The SFTS program initially will offer a designated emphasis at the Ph.D. level, with an undergraduate minor to be added soon.

Over the past several decades, science fiction has moved from being a somewhat marginal genre to a major form of commentary on our increasingly technological world, said Rob Latham, professor of English and a senior editor of the journal Science Fiction Studies.

“UCR’s new SFTS program will give our students the tools to grapple not only with significant works of popular literature, film, and other media but also with the ethical and sociological implications of the technological landscape they inhabit, which science fiction is uniquely suited to address,” he explained. “It’s only appropriate that UCR should be the venue for this program, given the preeminence of the library’s Eaton Science Fiction Collection as the world’s largest archive of materials in the field.”

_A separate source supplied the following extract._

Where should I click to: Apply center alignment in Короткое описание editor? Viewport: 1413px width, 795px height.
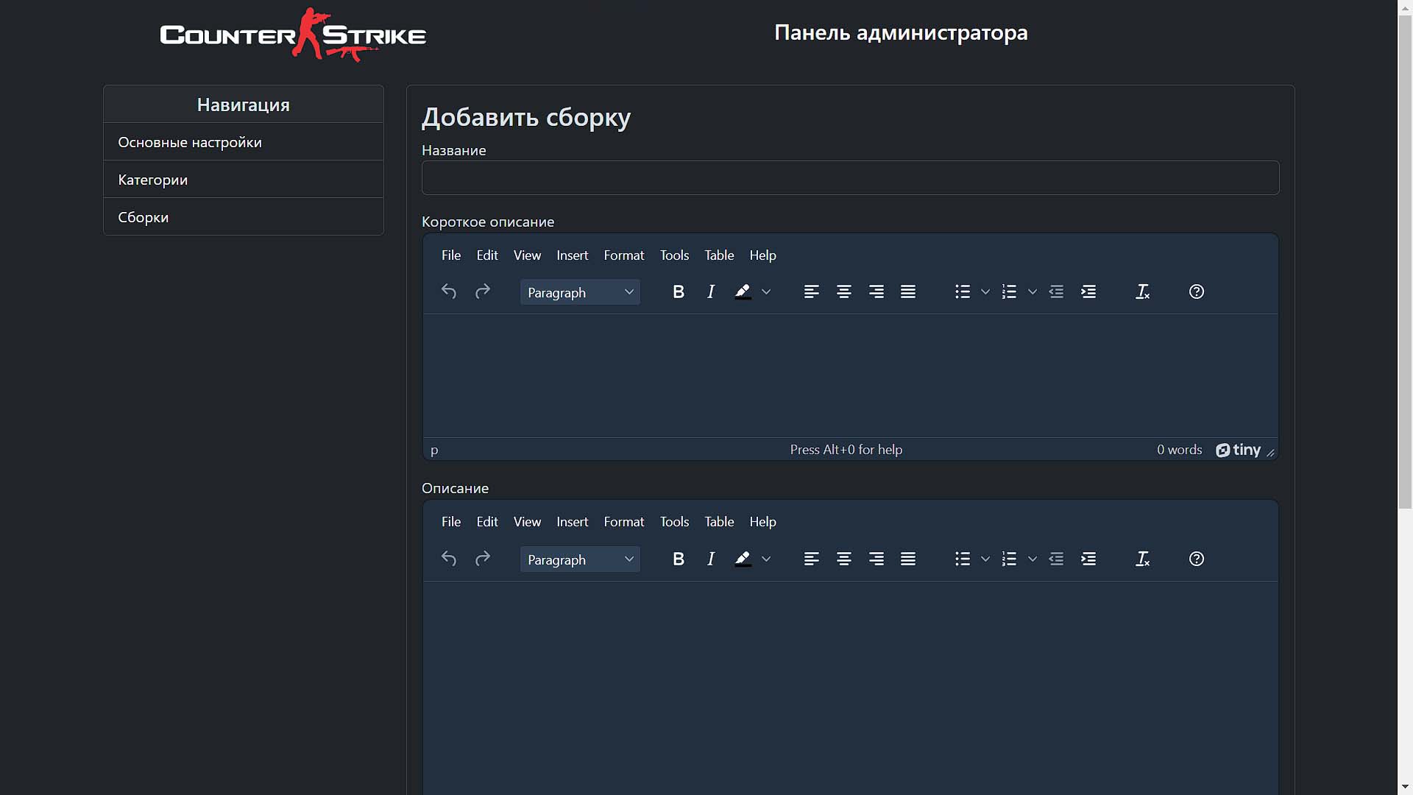click(x=844, y=292)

“The program moves beyond the study of science fiction as a literary genre, “situating it within a longer cultural history of technological and scientific development in which the genre has played a central but often unacknowledged role,” said Sherryl Vint, professor of English and convener of the Cultures of Science Working Group, sponsored by the UC Humanities Research Institute. This multi-campus group of UC faculty promotes collaboration between those who study the social and economic implications of contemporary science and those who study their representations in cultural forms.

Conflations of science and the science fiction imagination define moments of intense technological change, such as the Space Race or the Human Genome Mapping Project,” she added. “Recently, industry has begun to pay attention to how this science fiction imaginary can marshal resources – material and intellectual – for technological innovation. Our program will build links between the cultural study of science in other disciplines such as sociology and history, enabling our students to understand and intervene in these ongoing exchanges among research, policy and popular culture.”